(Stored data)
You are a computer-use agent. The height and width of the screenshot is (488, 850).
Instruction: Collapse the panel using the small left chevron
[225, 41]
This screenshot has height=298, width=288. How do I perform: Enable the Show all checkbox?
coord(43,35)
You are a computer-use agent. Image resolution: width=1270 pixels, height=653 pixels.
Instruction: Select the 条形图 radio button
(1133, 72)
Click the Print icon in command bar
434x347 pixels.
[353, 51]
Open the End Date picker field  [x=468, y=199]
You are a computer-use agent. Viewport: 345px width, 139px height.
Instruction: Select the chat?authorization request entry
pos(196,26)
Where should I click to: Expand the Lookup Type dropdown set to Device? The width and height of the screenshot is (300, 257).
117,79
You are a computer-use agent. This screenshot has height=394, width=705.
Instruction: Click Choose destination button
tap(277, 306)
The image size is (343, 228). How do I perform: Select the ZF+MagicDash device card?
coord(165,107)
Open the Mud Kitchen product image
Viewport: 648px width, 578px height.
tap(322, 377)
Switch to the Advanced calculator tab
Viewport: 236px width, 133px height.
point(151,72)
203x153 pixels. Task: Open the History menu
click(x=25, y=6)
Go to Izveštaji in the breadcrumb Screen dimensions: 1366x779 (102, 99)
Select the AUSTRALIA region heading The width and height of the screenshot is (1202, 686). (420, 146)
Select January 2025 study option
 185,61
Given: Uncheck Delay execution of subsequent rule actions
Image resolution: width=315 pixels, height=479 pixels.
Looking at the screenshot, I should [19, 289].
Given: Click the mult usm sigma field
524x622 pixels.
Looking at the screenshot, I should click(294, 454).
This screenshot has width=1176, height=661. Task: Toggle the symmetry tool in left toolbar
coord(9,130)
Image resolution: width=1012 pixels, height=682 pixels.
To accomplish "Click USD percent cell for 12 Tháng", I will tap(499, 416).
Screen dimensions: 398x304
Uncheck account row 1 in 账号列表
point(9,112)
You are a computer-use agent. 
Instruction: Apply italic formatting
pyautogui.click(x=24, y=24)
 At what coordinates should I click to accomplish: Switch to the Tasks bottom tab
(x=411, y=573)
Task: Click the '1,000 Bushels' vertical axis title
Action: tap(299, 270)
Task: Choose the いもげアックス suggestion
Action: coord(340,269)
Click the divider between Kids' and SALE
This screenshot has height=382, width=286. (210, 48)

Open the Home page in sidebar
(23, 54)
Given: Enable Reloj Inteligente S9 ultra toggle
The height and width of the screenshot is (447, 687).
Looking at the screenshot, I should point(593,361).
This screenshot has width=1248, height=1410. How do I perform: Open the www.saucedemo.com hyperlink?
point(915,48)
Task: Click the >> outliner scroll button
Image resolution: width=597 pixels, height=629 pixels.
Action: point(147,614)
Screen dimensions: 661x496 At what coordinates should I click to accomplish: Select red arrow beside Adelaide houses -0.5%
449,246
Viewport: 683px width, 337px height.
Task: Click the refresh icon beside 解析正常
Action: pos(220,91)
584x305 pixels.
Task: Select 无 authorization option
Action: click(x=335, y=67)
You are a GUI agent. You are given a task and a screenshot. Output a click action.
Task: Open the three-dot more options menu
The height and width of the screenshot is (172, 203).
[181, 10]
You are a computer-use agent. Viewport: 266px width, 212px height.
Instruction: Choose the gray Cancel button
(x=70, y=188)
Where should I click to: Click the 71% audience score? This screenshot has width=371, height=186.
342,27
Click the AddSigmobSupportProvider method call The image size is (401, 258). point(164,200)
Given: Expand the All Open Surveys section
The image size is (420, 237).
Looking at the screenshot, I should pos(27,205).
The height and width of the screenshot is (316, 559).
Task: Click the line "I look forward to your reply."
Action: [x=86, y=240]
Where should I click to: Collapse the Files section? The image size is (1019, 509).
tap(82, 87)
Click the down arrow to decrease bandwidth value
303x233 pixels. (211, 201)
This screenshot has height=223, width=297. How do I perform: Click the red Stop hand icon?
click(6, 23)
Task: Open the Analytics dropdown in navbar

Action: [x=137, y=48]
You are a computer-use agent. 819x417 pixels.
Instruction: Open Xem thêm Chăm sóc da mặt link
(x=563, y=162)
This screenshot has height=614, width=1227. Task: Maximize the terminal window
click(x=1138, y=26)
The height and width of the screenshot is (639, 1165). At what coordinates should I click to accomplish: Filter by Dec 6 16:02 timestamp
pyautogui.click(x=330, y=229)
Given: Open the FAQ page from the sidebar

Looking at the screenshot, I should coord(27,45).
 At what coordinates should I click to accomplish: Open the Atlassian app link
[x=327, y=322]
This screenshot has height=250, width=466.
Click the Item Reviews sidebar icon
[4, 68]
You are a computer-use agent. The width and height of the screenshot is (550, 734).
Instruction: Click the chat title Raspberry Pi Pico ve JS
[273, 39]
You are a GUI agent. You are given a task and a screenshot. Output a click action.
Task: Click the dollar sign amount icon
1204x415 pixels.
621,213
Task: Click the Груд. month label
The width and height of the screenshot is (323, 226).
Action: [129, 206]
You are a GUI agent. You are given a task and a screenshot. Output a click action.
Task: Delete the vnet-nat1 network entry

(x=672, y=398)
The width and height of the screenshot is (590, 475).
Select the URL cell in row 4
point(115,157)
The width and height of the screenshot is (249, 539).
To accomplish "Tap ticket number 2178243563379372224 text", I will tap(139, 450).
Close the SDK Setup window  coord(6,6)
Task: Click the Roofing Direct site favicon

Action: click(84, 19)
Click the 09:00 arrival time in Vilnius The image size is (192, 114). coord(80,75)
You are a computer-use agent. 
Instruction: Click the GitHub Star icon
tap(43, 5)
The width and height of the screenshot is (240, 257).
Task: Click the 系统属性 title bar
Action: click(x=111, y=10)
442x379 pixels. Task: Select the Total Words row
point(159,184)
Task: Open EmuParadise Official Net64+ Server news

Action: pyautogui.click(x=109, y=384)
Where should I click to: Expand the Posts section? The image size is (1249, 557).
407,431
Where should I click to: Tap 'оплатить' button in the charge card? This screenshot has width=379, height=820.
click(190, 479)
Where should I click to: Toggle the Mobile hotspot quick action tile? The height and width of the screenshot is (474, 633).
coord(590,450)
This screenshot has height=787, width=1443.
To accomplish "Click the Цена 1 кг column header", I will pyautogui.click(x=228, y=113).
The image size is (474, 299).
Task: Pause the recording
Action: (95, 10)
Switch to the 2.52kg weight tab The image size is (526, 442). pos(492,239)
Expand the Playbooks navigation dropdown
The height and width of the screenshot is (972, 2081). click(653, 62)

**Activity**
Search the records for the string "field" and, wherever a line contains it, please copy that line.

**Response to the task**
Open the End Date picker field  [x=468, y=199]
Given: Click the mult usm sigma field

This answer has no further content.